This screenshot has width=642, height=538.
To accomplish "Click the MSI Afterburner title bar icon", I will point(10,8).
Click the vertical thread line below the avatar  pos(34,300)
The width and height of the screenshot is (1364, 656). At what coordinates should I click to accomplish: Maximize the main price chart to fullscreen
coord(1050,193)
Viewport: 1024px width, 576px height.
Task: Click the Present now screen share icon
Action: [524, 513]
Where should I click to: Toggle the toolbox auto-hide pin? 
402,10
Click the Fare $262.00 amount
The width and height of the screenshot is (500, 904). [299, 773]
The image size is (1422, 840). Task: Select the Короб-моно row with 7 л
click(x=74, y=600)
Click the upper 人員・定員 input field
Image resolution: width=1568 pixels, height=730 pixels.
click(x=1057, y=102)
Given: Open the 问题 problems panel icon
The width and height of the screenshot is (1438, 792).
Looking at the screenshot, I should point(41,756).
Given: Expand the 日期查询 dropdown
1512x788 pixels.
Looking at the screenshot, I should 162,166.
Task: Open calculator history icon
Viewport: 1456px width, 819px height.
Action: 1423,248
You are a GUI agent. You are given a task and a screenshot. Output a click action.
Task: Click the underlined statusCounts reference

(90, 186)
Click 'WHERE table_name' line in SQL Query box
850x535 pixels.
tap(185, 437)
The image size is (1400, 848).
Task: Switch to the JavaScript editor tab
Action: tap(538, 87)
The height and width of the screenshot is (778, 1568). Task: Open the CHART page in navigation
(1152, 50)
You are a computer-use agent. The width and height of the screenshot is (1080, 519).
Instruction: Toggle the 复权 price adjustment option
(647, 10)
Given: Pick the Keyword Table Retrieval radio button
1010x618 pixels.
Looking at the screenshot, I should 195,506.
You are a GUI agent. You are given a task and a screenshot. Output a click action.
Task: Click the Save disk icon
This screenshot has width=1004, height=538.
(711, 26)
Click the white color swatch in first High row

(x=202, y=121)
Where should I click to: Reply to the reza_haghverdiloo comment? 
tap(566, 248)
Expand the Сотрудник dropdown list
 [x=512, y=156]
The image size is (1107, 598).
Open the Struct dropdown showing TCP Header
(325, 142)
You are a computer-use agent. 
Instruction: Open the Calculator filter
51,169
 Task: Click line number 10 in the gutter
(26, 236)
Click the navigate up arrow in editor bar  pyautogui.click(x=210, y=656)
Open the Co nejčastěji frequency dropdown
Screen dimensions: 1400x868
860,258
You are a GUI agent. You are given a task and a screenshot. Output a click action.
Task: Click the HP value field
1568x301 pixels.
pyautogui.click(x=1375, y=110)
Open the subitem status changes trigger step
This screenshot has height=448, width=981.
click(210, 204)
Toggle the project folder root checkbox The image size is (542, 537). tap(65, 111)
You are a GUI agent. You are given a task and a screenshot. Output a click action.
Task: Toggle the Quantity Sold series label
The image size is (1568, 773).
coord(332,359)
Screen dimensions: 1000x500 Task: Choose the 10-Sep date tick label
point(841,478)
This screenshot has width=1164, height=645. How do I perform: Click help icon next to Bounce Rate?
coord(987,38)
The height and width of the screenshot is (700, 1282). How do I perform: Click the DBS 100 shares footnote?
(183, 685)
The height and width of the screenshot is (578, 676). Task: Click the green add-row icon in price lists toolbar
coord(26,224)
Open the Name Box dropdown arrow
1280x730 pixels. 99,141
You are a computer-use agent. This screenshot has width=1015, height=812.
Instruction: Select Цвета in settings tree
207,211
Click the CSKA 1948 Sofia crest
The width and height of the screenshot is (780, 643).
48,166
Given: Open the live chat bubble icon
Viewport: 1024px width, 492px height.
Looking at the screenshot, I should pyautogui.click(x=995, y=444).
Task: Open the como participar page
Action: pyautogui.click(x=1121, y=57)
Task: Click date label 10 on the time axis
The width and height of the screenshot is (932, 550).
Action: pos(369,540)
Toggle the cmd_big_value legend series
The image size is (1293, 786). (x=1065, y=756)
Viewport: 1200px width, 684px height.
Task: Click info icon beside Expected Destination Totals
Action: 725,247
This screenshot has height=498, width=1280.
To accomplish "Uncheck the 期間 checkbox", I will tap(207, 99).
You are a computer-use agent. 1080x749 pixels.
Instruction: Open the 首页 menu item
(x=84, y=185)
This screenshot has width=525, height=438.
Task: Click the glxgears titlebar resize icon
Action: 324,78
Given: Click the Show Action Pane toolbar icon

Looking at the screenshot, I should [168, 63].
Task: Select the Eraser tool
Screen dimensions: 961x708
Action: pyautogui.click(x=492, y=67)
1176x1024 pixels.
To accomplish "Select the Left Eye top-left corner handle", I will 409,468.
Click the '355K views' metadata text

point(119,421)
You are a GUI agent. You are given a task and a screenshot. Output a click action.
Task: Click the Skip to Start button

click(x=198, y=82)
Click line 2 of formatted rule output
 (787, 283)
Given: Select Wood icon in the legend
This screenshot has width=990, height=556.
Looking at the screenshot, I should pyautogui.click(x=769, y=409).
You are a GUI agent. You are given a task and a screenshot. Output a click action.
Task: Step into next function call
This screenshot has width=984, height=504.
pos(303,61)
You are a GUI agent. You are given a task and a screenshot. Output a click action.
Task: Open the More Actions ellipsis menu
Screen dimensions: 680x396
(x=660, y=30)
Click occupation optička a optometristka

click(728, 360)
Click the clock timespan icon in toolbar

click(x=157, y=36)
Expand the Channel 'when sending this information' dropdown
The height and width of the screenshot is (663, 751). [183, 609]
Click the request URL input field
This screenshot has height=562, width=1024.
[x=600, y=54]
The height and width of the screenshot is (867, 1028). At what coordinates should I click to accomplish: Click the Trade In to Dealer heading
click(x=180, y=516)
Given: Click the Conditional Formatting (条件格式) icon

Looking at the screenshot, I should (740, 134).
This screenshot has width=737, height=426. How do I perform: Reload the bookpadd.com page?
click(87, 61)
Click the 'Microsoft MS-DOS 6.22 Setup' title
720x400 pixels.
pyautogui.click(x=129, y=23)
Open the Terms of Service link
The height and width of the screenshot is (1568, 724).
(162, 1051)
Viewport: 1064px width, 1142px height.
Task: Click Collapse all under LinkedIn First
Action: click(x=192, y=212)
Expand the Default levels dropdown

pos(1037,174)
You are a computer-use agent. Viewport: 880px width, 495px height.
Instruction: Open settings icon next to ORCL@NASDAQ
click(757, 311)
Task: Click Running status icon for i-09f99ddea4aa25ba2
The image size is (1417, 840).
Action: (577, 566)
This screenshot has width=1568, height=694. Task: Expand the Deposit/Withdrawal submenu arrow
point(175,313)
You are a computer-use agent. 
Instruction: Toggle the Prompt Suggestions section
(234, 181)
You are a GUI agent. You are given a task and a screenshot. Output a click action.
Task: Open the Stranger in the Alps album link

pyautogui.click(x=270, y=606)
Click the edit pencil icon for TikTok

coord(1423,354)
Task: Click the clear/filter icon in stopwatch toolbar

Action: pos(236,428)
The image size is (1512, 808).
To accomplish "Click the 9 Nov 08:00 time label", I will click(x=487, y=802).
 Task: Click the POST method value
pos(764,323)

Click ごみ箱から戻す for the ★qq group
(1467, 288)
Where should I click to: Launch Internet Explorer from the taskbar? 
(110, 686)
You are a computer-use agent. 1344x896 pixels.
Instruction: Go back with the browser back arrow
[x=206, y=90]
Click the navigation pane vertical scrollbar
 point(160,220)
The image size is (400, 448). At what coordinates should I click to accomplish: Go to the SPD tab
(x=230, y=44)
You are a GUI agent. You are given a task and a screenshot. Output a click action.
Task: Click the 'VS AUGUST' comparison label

== Task objective ==
Show all lines from the records above where the word "computer" occurs.

== Exercise answer ==
You are a computer-use agent. The width and height of the screenshot is (1080, 519).
You are a computer-use agent. 
You are a computer-use agent. This screenshot has width=1015, height=812.
You are a computer-use agent. 1080x749 pixels.
You are a computer-use agent. Viewport: 880px width, 495px height.
You are a computer-use agent. 
You are a computer-use agent. 1344x896 pixels.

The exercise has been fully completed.